Against this misuse which arises from undisciplined and unjustifiable self-confidence, the Lutheran confessions teach that

 

in true conversion there must be a change, there must be new activities and emotions in the intellect, will, and heart, so that the heart learns to know sin, to fear the wrath of God, to turn from sin, to understand and accept the promise of grace in Christ, to have good spiritual thoughts, Christian intentions, and diligence, and to fight against the flesh (BC, pp. 534-535).

 

So trusting in Christ is not enough. We must also seek out a life of obedience to our heavenly Father (Matthew 7:21).
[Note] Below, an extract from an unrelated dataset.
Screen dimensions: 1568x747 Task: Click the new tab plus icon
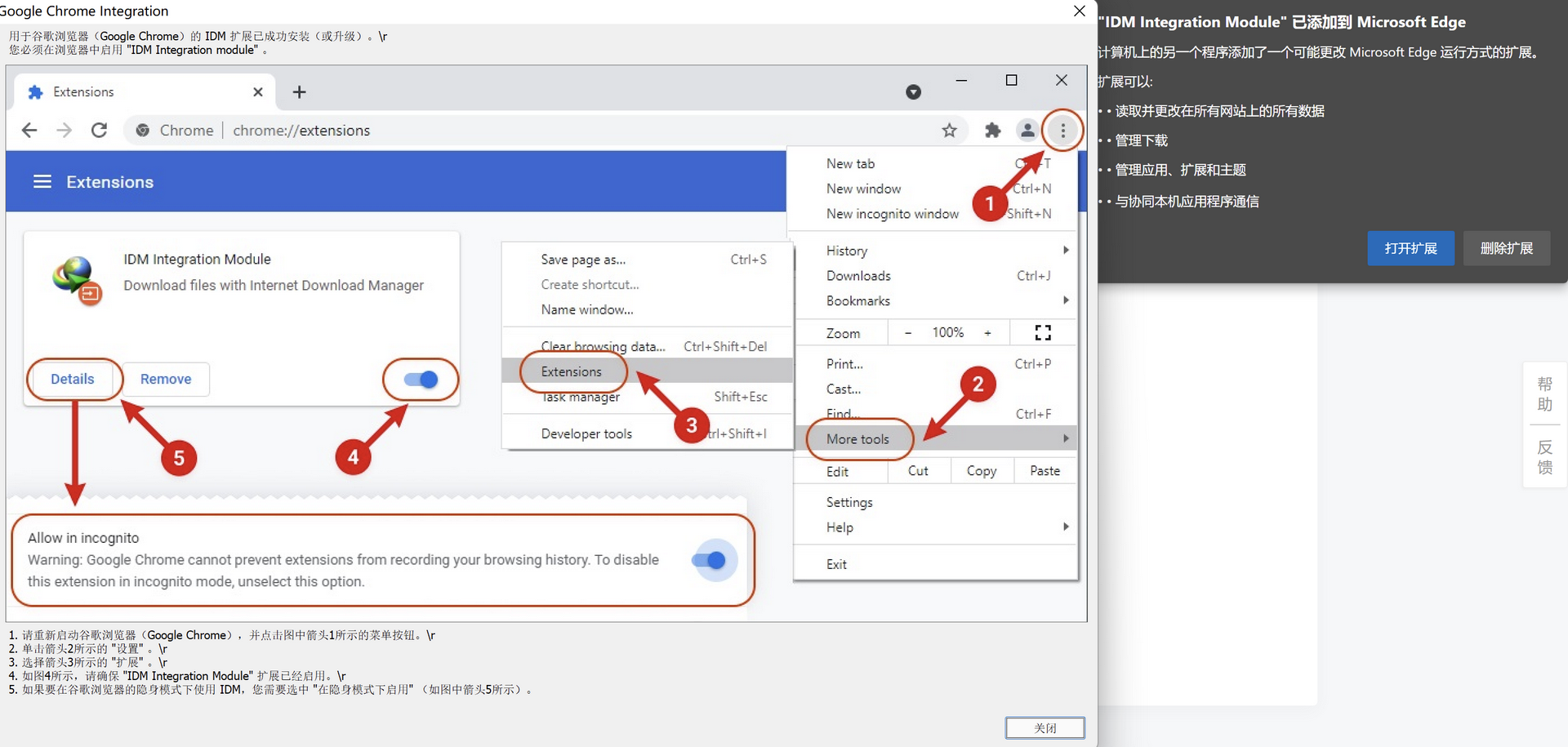point(299,92)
            One way to do that is to regard his Holy Word, “not as the word of men but as what it really is, the word of God” (1 Thessalonians 2:13). So regarded, we shouldn’t add or take away anything from the Holy Book (Revelation 22:18-19). To do so would be to “tamper” with it and twist it into saying something contrary to its expressed wishes (2 Corinthians 4:2). This is tempting because God’s Word offends us (John 6:60-61). In order to escape that bind, we then twist it around to say something more pleasing to our ear (2 Timothy 4:3). But that gets us nowhere – even though its promise is alluring. It gets us nowhere because only the word as it stands “has eternal life” for us (John 6:68).
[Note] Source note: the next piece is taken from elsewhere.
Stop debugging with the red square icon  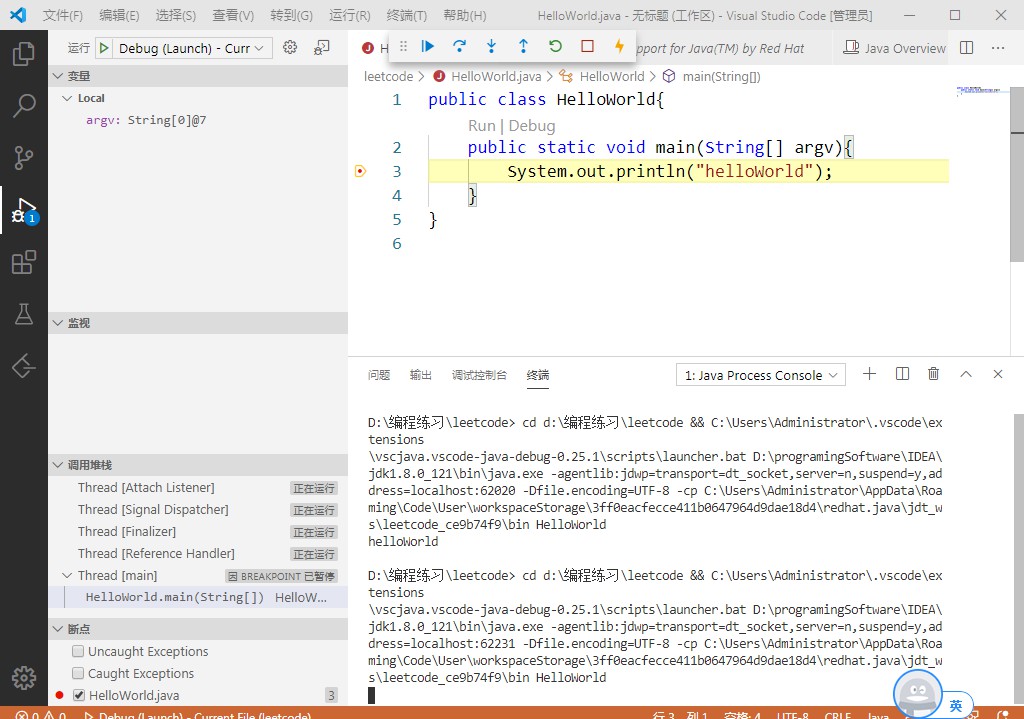coord(587,46)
            Let us then call on the Lord to fill us with wisdom and power that we might simply “hear the word of God and keep it” (Luke 11:28). Let us be done with all fancy, imaginative interpretations whereby we water down what the Bible gives us and also expects from us (2 Peter 1:20; Acts 17:29). What it gives us is guidance for righteous living now and hope for heavenly glory after we die. That guidance for now hinges on self-denial (Luke 9:23). Without it we cannot walk in righteousness. With it we can love God and serve the neighbor (Matthew 22:37-40). And the hope that we have for the life to come is based on faith in Jesus’ crucifixion and resurrection (John 3:16; Romans 4:25; Hebrews 9:15, 26). In those acts Christ opens up heaven for all believers (Hebrews 10:19-25). This means that when we die we will not be sent to hell – that place of torment where unredeemed sinners suffer forever (Luke 16:23, 28). Instead, we will enjoy all of eternity in the new life of heaven where all sin, death and suffering will be wiped away (Romans 8:23; Revelation 21:4). And this life only comes to us through faith in Jesus (Acts 4:12, 13:46). These gifts from God can enrage us (1 Corinthians 1:18). But that doesn’t make them any less true – even though the wicked say just that.
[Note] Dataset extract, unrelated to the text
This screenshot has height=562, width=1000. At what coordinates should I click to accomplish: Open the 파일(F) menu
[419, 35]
            And the same can be said for what God’s Word expects from us who believe in Christ. It says, for example, that we shouldn’t love the world or be conformed to its ways (John 15:18-19; 1 John 2:15; Romans 12:2). It says we should give thanks for whatever happens to us and always be content (Ephesians 5:20; 1 Thessalonians 5:18; Philippians 4:11). It says we should love our enemies and think better of others than ourselves (Mathew 5:44; Philippians 2:3). It says we should rebuke those who sin against us (Luke 17:3). It says we should abstain from sexual promiscuity (1 Thessalonians 4:3). It says we should pray constantly (1 Thessalonians 5:17). It says we should give ten percent of all our income to the church (Deuteronomy 14:22; Malachi 3:8-10; Matthew 23:23). It says we should fast – cutting back on the food we especially like (Joel 2:15; Matthew 6:16-18). It says we should worship the Lord in the congregation on the first day of the week (Acts 20:7). It says we should study God’s Word daily (Acts 17:11). It says we should take care of the earth (Genesis 2:15, 3:17-19). And so on.

             Now while these tasks may be daunting, we should not therefore recoil back from them, and look for another way to live. No, we should instead call upon the Lord for help. And he will surely hear our prayer and answer us for he wants you to grow in faith and love. The laborers in his kingdom, after all, are few, and so he’ll want to strengthen us for the work at hand (Luke 10:2). And all this matters because what God wants most of all for us, is to see to it, that our names are written in the book of life. Amen.